◆ **Exercise goal**: Every line of the listing below should be written out exactly.

*** Material shown Section Begins ***

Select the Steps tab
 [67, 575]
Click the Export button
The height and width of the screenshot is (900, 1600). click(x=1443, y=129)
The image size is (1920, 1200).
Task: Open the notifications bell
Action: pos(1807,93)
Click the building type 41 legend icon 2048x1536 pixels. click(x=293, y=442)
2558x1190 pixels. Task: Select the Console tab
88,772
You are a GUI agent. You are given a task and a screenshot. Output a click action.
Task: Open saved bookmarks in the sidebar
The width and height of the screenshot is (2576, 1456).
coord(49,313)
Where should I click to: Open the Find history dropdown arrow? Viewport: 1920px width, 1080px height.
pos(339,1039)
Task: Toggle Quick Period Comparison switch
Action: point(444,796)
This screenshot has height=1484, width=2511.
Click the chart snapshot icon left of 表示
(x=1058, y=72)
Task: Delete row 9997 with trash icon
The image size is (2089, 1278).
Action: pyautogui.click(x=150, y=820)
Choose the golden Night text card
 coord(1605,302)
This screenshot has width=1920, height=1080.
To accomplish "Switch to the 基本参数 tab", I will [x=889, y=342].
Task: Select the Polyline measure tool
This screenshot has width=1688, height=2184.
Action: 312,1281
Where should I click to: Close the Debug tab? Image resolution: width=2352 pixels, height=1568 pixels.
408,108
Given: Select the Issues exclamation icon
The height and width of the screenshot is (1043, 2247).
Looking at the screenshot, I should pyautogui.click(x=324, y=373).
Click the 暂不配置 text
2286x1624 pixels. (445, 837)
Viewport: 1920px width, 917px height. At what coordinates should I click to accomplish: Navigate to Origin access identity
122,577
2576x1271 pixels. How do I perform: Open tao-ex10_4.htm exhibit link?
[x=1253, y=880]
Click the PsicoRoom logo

*** Material shown Section Ends ***

◆ **Problem solution**:
Select the Steps tab
 [67, 575]
Click the Export button
The height and width of the screenshot is (900, 1600). click(x=1443, y=129)
The image size is (1920, 1200).
Task: Open the notifications bell
Action: pos(1807,93)
Click the building type 41 legend icon 2048x1536 pixels. click(x=293, y=442)
2558x1190 pixels. Task: Select the Console tab
88,772
You are a GUI agent. You are given a task and a screenshot. Output a click action.
Task: Open saved bookmarks in the sidebar
The width and height of the screenshot is (2576, 1456).
coord(49,313)
Where should I click to: Open the Find history dropdown arrow? Viewport: 1920px width, 1080px height.
pos(339,1039)
Task: Toggle Quick Period Comparison switch
Action: point(444,796)
This screenshot has height=1484, width=2511.
Click the chart snapshot icon left of 表示
(x=1058, y=72)
Task: Delete row 9997 with trash icon
The image size is (2089, 1278).
Action: pyautogui.click(x=150, y=820)
Choose the golden Night text card
 coord(1605,302)
This screenshot has width=1920, height=1080.
To accomplish "Switch to the 基本参数 tab", I will [x=889, y=342].
Task: Select the Polyline measure tool
This screenshot has width=1688, height=2184.
Action: 312,1281
Where should I click to: Close the Debug tab? Image resolution: width=2352 pixels, height=1568 pixels.
408,108
Given: Select the Issues exclamation icon
The height and width of the screenshot is (1043, 2247).
Looking at the screenshot, I should pyautogui.click(x=324, y=373).
Click the 暂不配置 text
2286x1624 pixels. (445, 837)
Viewport: 1920px width, 917px height. At what coordinates should I click to accomplish: Navigate to Origin access identity
122,577
2576x1271 pixels. How do I perform: Open tao-ex10_4.htm exhibit link?
[x=1253, y=880]
Click the PsicoRoom logo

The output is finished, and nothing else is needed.